In the series, a lady faced rejection numerous times due to a mole on her nose. Despite advice from friends and family to surgically remove it, she chose to wait for the right man who would accept her, mole and all. Another lady’s eyes brim up as she admits that she has faced many rejections online, because though she’s modern and emancipated, for marriage, they judge her by looks alone.
And this outdated thought perhaps made them fall into the trap laid by fraudsters, who called them beautiful.
For the two older women who were married previously, they were taken advantage of their vulnerability. Both of them had been through bad marriages in the past, and the perpetrators posed as caring men who respected them for who they were.
“All my life,” mentions one of the women, “I have been forced to prove myself. As a good daughter, a good wife, a good mother…My previous husband treated me wrong, but somehow I was made to believe it was my fault, in not adjusting enough. So when this man seemed to love me unconditionally, I fell for him.”
A police personnel dealing with such fraud cases shares, unfortunately, that these cases do not involve severe punishment. 3 months imprisonment at the most, and it’s a bailable offence. So the fraudsters come out, change their identities and go about committing the same crime again. Alas…

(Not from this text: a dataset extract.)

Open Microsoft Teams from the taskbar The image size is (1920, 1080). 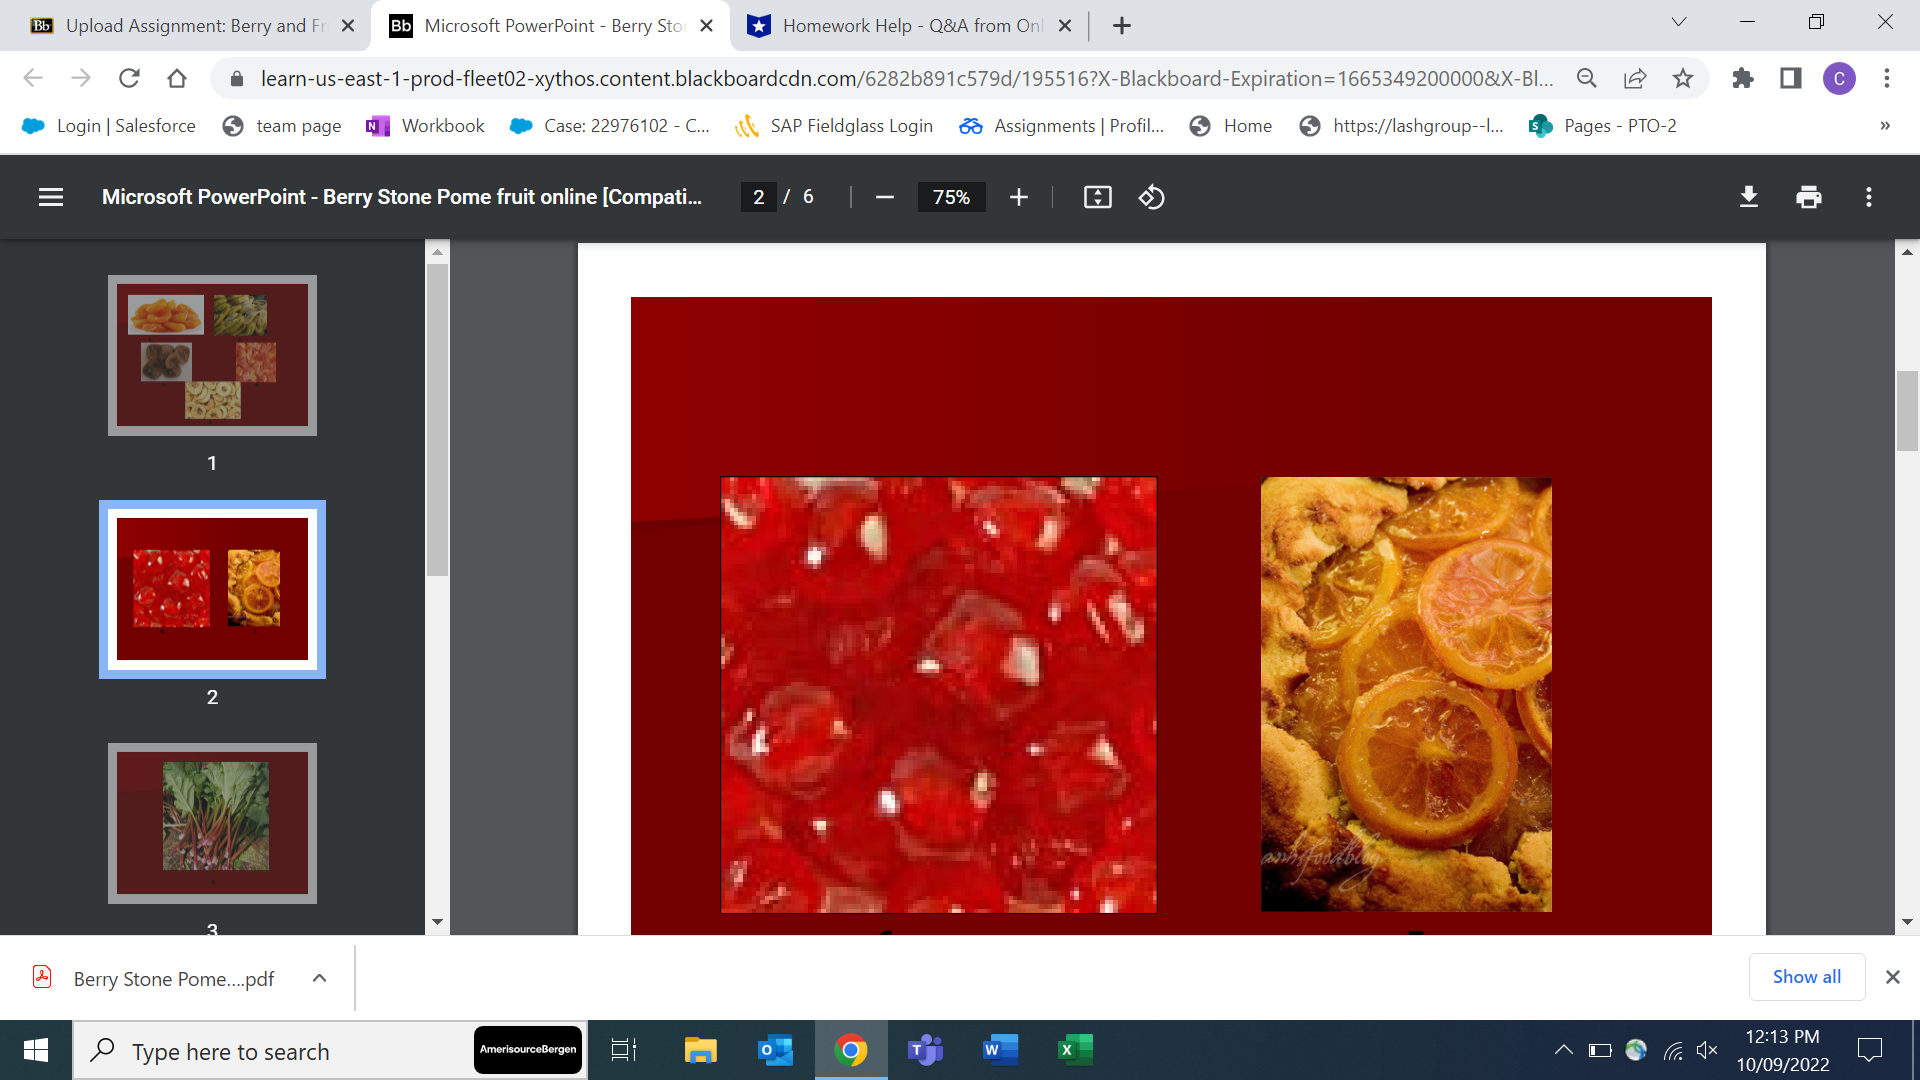point(925,1050)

Wedding.con interviews psychologists and lawyers who tell us, that these scamsters do their homework well. They contact many women simultaneously and gradually strike conversation. They understand who is the most gullible of all, and then lay their trap. Catering to the girl’s needs and likings, pretending to love them to eternity, they begin to politely ask for money.
One lawyer correctly states, “There is no point of judging the victims, as to how naïve they have been. These women have been asking that to themselves, have wept for hours, and then approached the police. It’s our duty to help them.”
Marriage, as another social worker says, is a glorified institution. Why don’t the parents and society let these women be? Why do we throw our daughters into a web of lies and judgments, where they often end up getting their hearts and confidence broken at the hands of conceited men.
There’s one statement in Wedding.con that hits hard, “If you do not pressurize girls to get married, you are actually denying a criminal the chance to commit online fraud of this magnitude.”